Please do name it as batch_size, other names (like bs, bsz, etc.) will not be recognized by Hydro.

eager_transfer: The ratio of maximum trials (num_samples) to start a target model trial. Must in (0, 1].

1 = Disabling eager transfer.

Default value is 0.5.
trial_compile: Whether to enable torch.compile() to further accelerate model training throughput. If enabled, Hydro does not support model checkpointing and multi-fidelity tuning algorithms. Default is False.

Source Code:¶

@dataclass
class TuneConfig:
    """Tune specific configs.

    Args:
        ======================================================================
        Hydro args:
        scaling_num: The number of model width scaling. Hydro supports switch
            different tuning modes ``Hydro (Scaling+Fusion) | Hydro (Fusion Only)
            | Ray (Classic HPO)`` via setting this value. Specifically,
            0 = Using Ray Tune (disable both scaling and fusion),
            1 = Using Hydro (fusion only, disable scaling),
            Any integer > 1 (preferably powers of 2) enables both scaling and fusion
            Default value is 8.
        fusion_limit: User defined maximum model fusion number. Only work when
            `scaling_num` > 0. Default is None.
            0 = Disabling fusion (scaling only).
            1 = Similar with disabling fusion, but will still replace original model
            with Hydro modules.
            If set to None, Hydro will automatically profile and determine the actual
            fusion number according to GPU memory capacity.
            If set to a positive integer, Hydro will use this value as the fusion limit.
            If set to a dict, Hydro will use this dict as the fusion for different batch size.
        eager_transfer: The ratio of maximum trials (`num_samples`) to start a
            target model trial. Must in (0, 1].
            1 = Disabling eager transfer. Default value is 0.5.
        trial_compile: Whether to enable torch.compile() to further accelerate model
            training throughput. If enabled, Hydro does not support model checkpointing
            and multi-fidelity tuning algorithms. Default is False.
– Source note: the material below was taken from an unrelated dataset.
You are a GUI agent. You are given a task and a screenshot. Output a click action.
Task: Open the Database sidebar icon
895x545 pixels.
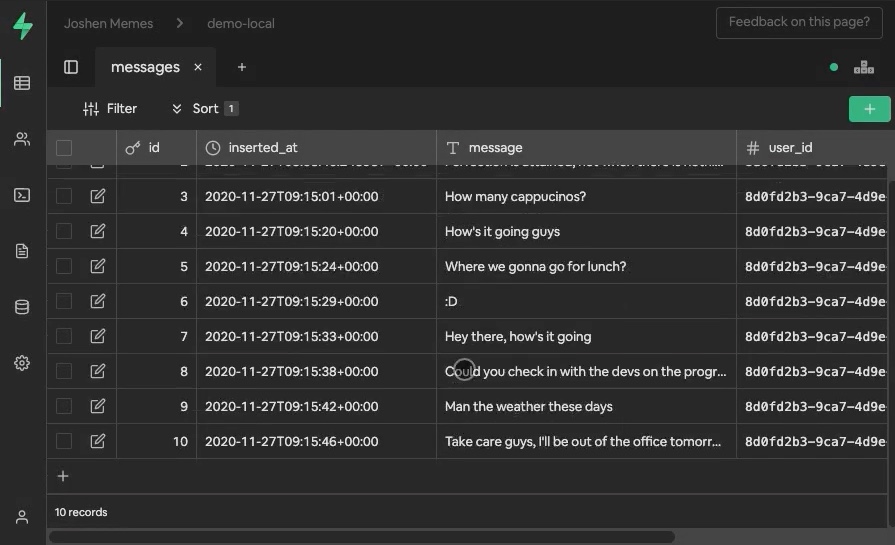click(x=22, y=307)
        ======================================================================
        Ray args:
        metric: Metric to optimize. This metric should be reported
            with `tune.report()`. If set, will be passed to the search
            algorithm and scheduler.
        mode: Must be one of [min, max]. Determines whether objective is
            minimizing or maximizing the metric attribute. If set, will be
            passed to the search algorithm and scheduler.
        search_alg: Search algorithm for optimization. Default to
            random search.
        scheduler: Scheduler for executing the experiment.
            Choose among FIFO (default), MedianStopping,
            AsyncHyperBand, HyperBand and PopulationBasedTraining. Refer to
            ray.tune.schedulers for more options.
        num_samples: Number of times to sample from the
            hyperparameter space. Defaults to 1. If `grid_search` is
            provided as an argument, the grid will be repeated
            `num_samples` of times. If this is -1, (virtually) infinite
            samples are generated until a stopping condition is met.
        max_concurrent_trials: Maximum number of trials to run
            concurrently. Must be non-negative. If None or 0, no limit will
            be applied. This is achieved by wrapping the ``search_alg`` in
            a :class:`ConcurrencyLimiter`, and thus setting this argument
            will raise an exception if the ``search_alg`` is already a
            :class:`ConcurrencyLimiter`. Defaults to None.
        time_budget_s: Global time budget in
            seconds after which all trials are stopped. Can also be a
            ``datetime.timedelta`` object.
        reuse_actors: Whether to reuse actors between different trials
            when possible. This can drastically speed up experiments that start
            and stop actors often (e.g., PBT in time-multiplexing mode). This
            requires trials to have the same resource requirements.
            Defaults to ``True`` for function trainables (including most
            Ray AIR trainers) and ``False`` for class and registered trainables
            (e.g. RLlib).
        trial_name_creator: Optional function that takes in a Trial and returns
            its name (i.e. its string representation). Be sure to include some unique
            identifier (such as `Trial.trial_id`) in each trial's name.
            NOTE: This API is in alpha and subject to change.
        trial_dirname_creator: Optional function that takes in a trial and
            generates its trial directory name as a string. Be sure to include some
            unique identifier (such as `Trial.trial_id`) is used in each trial's
            directory name. Otherwise, trials could overwrite artifacts and checkpoints
            of other trials. The return value cannot be a path.
            NOTE: This API is in alpha and subject to change.
        chdir_to_trial_dir: Whether to change the working directory of each worker
            to its corresponding trial directory. Defaults to `True` to prevent
            contention between workers saving trial-level outputs.
            If set to `False`, files are accessible with paths relative to the
            original working directory. However, all workers on the same node now
            share the same working directory, so be sure to use
            `session.get_trial_dir()` as the path to save any outputs.
    """

    # Currently this is not at feature parity with `tune.run`, nor should it be.
    # The goal is to reach a fine balance between API flexibility and conciseness.
    # We should carefully introduce arguments here instead of just dumping everything.
    mode: Optional[str] = None
    metric: Optional[str] = None
    search_alg: Optional[Union[Searcher, SearchAlgorithm]] = None
    scheduler: Optional[TrialScheduler] = None
    num_samples: int = 1
    max_concurrent_trials: Optional[int] = None
    time_budget_s: Optional[Union[int, float, datetime.timedelta]] = None
    reuse_actors: Optional[bool] = None
    trial_name_creator: Optional[Callable[[Trial], str]] = None
    trial_dirname_creator: Optional[Callable[[Trial], str]] = None
    chdir_to_trial_dir: bool = True
    scaling_num: int = 8
    fusion_limit: Optional[Union[int, Dict]] = None
    eager_transfer: float = 0.5
    trial_compile: bool = False